-- START LISTED RECORDS --

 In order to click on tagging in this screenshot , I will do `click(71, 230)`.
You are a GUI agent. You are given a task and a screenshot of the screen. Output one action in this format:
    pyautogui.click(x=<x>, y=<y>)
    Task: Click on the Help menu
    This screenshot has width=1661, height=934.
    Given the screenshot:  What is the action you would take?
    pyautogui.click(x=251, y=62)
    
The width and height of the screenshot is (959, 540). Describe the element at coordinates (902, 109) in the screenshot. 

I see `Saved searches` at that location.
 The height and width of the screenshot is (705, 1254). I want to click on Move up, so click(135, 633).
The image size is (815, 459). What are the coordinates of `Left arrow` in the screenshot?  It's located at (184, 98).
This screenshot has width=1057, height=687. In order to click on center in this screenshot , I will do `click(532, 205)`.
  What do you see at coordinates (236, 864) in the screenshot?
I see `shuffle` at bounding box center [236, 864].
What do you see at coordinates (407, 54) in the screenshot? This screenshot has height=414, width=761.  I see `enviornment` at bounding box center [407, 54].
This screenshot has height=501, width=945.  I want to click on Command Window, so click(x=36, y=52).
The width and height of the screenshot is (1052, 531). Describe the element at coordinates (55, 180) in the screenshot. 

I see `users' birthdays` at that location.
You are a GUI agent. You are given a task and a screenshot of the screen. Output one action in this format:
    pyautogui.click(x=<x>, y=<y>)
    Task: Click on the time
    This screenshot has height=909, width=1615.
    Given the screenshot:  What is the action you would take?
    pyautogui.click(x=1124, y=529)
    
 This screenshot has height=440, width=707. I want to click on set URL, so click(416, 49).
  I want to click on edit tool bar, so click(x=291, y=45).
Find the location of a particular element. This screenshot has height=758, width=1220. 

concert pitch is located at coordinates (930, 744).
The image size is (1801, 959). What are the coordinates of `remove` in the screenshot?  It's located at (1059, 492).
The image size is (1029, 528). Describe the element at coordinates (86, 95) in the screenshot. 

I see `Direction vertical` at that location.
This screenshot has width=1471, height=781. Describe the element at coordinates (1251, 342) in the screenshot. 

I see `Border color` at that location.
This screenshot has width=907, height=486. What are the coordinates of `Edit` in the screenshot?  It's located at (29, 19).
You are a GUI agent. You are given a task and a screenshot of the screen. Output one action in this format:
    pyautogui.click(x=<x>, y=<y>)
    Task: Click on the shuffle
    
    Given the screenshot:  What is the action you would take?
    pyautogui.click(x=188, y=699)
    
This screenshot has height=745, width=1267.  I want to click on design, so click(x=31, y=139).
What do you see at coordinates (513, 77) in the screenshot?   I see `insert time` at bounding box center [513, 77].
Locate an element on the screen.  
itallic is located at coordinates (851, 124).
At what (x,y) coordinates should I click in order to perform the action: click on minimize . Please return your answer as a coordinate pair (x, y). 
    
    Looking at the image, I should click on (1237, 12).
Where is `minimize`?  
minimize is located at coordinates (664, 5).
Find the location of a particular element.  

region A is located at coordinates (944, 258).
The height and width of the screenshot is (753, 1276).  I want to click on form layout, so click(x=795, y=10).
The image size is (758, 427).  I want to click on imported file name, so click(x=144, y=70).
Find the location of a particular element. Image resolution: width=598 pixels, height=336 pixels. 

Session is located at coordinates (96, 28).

-- END LISTED RECORDS --

WHAT IS BEING ASKED: Render every line of the rows above as a JSON list of strings, one string per line, with blank lines omitted.

WRITTEN ANSWER:
[
  " In order to click on tagging in this screenshot , I will do `click(71, 230)`.",
  "You are a GUI agent. You are given a task and a screenshot of the screen. Output one action in this format:",
  "    pyautogui.click(x=<x>, y=<y>)",
  "    Task: Click on the Help menu",
  "    This screenshot has width=1661, height=934.",
  "    Given the screenshot:  What is the action you would take?",
  "    pyautogui.click(x=251, y=62)",
  "The width and height of the screenshot is (959, 540). Describe the element at coordinates (902, 109) in the screenshot. ",
  "I see `Saved searches` at that location.",
  " The height and width of the screenshot is (705, 1254). I want to click on Move up, so click(135, 633).",
  "The image size is (815, 459). What are the coordinates of `Left arrow` in the screenshot?  It's located at (184, 98).",
  "This screenshot has width=1057, height=687. In order to click on center in this screenshot , I will do `click(532, 205)`.",
  "  What do you see at coordinates (236, 864) in the screenshot?",
  "I see `shuffle` at bounding box center [236, 864].",
  "What do you see at coordinates (407, 54) in the screenshot? This screenshot has height=414, width=761.  I see `enviornment` at bounding box center [407, 54].",
  "This screenshot has height=501, width=945.  I want to click on Command Window, so click(x=36, y=52).",
  "The width and height of the screenshot is (1052, 531). Describe the element at coordinates (55, 180) in the screenshot. ",
  "I see `users' birthdays` at that location.",
  "You are a GUI agent. You are given a task and a screenshot of the screen. Output one action in this format:",
  "    pyautogui.click(x=<x>, y=<y>)",
  "    Task: Click on the time",
  "    This screenshot has height=909, width=1615.",
  "    Given the screenshot:  What is the action you would take?",
  "    pyautogui.click(x=1124, y=529)",
  " This screenshot has height=440, width=707. I want to click on set URL, so click(416, 49).",
  "  I want to click on edit tool bar, so click(x=291, y=45).",
  "Find the location of a particular element. This screenshot has height=758, width=1220. ",
  "concert pitch is located at coordinates (930, 744).",
  "The image size is (1801, 959). What are the coordinates of `remove` in the screenshot?  It's located at (1059, 492).",
  "The image size is (1029, 528). Describe the element at coordinates (86, 95) in the screenshot. ",
  "I see `Direction vertical` at that location.",
  "This screenshot has width=1471, height=781. Describe the element at coordinates (1251, 342) in the screenshot. ",
  "I see `Border color` at that location.",
  "This screenshot has width=907, height=486. What are the coordinates of `Edit` in the screenshot?  It's located at (29, 19).",
  "You are a GUI agent. You are given a task and a screenshot of the screen. Output one action in this format:",
  "    pyautogui.click(x=<x>, y=<y>)",
  "    Task: Click on the shuffle",
  "    Given the screenshot:  What is the action you would take?",
  "    pyautogui.click(x=188, y=699)",
  "This screenshot has height=745, width=1267.  I want to click on design, so click(x=31, y=139).",
  "What do you see at coordinates (513, 77) in the screenshot?   I see `insert time` at bounding box center [513, 77].",
  "Locate an element on the screen.  ",
  "itallic is located at coordinates (851, 124).",
  "At what (x,y) coordinates should I click in order to perform the action: click on minimize . Please return your answer as a coordinate pair (x, y). ",
  "    Looking at the image, I should click on (1237, 12).",
  "Where is `minimize`?  ",
  "minimize is located at coordinates (664, 5).",
  "Find the location of a particular element.  ",
  "region A is located at coordinates (944, 258).",
  "The height and width of the screenshot is (753, 1276).  I want to click on form layout, so click(x=795, y=10).",
  "The image size is (758, 427).  I want to click on imported file name, so click(x=144, y=70).",
  "Find the location of a particular element. Image resolution: width=598 pixels, height=336 pixels. ",
  "Session is located at coordinates (96, 28)."
]